## DATA RECORDS
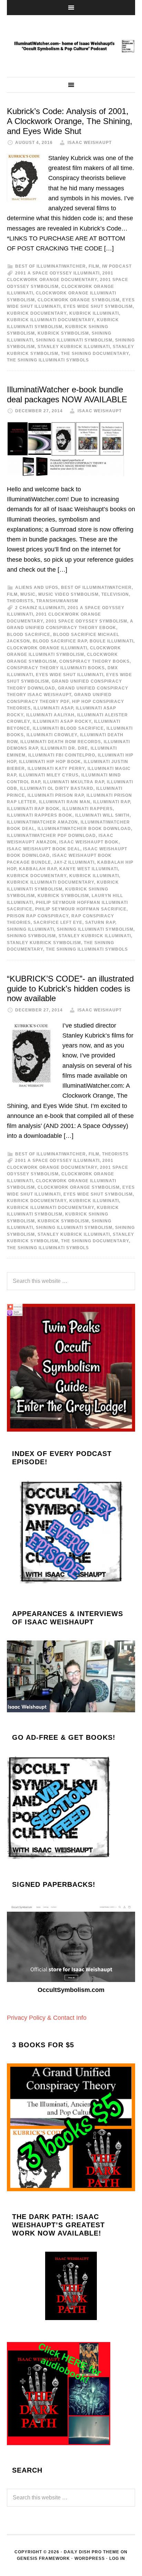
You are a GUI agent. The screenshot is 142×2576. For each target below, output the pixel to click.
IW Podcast (117, 266)
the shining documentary (95, 353)
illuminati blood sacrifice (68, 728)
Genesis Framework (43, 2558)
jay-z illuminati (74, 862)
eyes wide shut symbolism (98, 306)
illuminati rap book (33, 808)
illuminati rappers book (39, 815)
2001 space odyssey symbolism (86, 621)
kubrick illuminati (94, 313)
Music (28, 594)
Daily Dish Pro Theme (91, 2552)
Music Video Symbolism (68, 594)
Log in (117, 2558)
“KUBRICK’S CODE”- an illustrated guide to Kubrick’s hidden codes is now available (70, 988)
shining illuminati (30, 929)
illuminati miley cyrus (49, 775)
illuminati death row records (60, 741)
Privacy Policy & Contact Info (47, 2017)
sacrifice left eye (57, 922)
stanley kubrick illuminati (74, 346)
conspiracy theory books (94, 661)
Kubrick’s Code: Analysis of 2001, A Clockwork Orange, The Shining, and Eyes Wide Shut (69, 121)
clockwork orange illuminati (47, 648)
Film (94, 266)
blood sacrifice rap (60, 641)
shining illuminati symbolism (74, 340)
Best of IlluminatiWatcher (50, 266)
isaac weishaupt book (89, 842)
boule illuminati (111, 641)
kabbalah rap (38, 868)
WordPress (89, 2558)
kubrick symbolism (63, 333)
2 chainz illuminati (40, 607)
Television (115, 594)
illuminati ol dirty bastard (56, 788)
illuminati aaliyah (50, 715)
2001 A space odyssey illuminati (57, 273)
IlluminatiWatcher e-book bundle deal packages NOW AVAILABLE (67, 394)
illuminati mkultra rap (73, 782)
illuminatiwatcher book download (84, 828)
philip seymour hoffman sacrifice (80, 909)
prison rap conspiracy (38, 916)
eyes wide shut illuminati (69, 674)
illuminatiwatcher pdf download (51, 835)
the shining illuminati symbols (48, 360)
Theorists (20, 600)
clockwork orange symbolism (79, 300)
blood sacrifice (28, 634)
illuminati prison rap (56, 795)
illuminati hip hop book (50, 761)
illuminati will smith (102, 815)
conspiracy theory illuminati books (56, 667)
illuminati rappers (87, 808)
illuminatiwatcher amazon (42, 822)
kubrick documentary (37, 313)
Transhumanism (57, 600)
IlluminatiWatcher (71, 46)
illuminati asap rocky (62, 721)
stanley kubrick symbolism (44, 942)
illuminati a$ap (53, 708)
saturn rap (100, 922)
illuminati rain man (64, 801)
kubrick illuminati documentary (50, 319)
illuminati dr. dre (64, 748)
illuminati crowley (52, 734)
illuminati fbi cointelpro (61, 755)
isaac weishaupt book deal (43, 849)
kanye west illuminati (88, 868)
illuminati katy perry (56, 768)
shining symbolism (31, 935)
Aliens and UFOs (36, 587)
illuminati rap (111, 801)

## EXERCISE DETAILS
Any picture in the material is to be dropped; the rest is repeated exactly.

## PROBLEM SOLUTION
You are a GUI agent. The screenshot is 142×2576. For each target below, output the pixel to click.
IW Podcast (117, 266)
the shining documentary (95, 353)
illuminati blood sacrifice (68, 728)
Genesis Framework (43, 2558)
jay-z illuminati (74, 862)
eyes wide shut symbolism (98, 306)
illuminati rap book (33, 808)
illuminati rappers book (39, 815)
2001 space odyssey symbolism (86, 621)
kubrick illuminati (94, 313)
Music (28, 594)
Daily Dish Pro Theme (91, 2552)
Music Video Symbolism (68, 594)
Log in (117, 2558)
“KUBRICK’S CODE”- an illustrated guide to Kubrick’s hidden codes is now available (70, 988)
shining illuminati (30, 929)
illuminati miley cyrus (49, 775)
illuminati death row records (60, 741)
Privacy Policy & Contact Info (47, 2017)
sacrifice left eye (57, 922)
stanley kubrick illuminati (74, 346)
conspiracy theory books (94, 661)
Kubrick’s Code: Analysis of 2001, A Clockwork Orange, The Shining, and Eyes Wide Shut (69, 121)
clockwork orange illuminati (47, 648)
Film (94, 266)
blood sacrifice rap (60, 641)
shining illuminati symbolism (74, 340)
Best of IlluminatiWatcher (50, 266)
isaac weishaupt book (89, 842)
boule illuminati (111, 641)
kabbalah rap (38, 868)
WordPress (89, 2558)
kubrick symbolism (63, 333)
2 chainz illuminati (40, 607)
Television (115, 594)
illuminati ol dirty bastard (56, 788)
illuminati aaliyah (50, 715)
2001 A space odyssey illuminati (57, 273)
IlluminatiWatcher e-book bundle deal packages NOW AVAILABLE (67, 394)
illuminati mkultra rap (73, 782)
illuminatiwatcher book download (84, 828)
philip seymour hoffman sacrifice (80, 909)
prison rap conspiracy (38, 916)
eyes wide shut illuminati (69, 674)
illuminatiwatcher pdf download (51, 835)
the shining illuminati symbols (48, 360)
Theorists (20, 600)
clockwork orange symbolism (79, 300)
blood sacrifice (28, 634)
illuminati prison rap (56, 795)
illuminati hip hop book (50, 761)
illuminati will smith (102, 815)
conspiracy theory illuminati books (56, 667)
illuminati rappers (87, 808)
illuminatiwatcher amazon (42, 822)
kubrick documentary (37, 313)
Transhumanism (57, 600)
IlluminatiWatcher (71, 46)
illuminati asap rocky (62, 721)
stanley kubrick symbolism (44, 942)
illuminati a$ap (53, 708)
saturn rap (100, 922)
illuminati rain man (64, 801)
kubrick illuminati documentary (50, 319)
illuminati dr. dre (64, 748)
illuminati crowley (52, 734)
illuminati fbi cointelpro (61, 755)
isaac weishaupt book deal (43, 849)
kanye west illuminati (88, 868)
illuminati katy perry (56, 768)
shining symbolism (31, 935)
Aliens and UFOs (36, 587)
illuminati rap (111, 801)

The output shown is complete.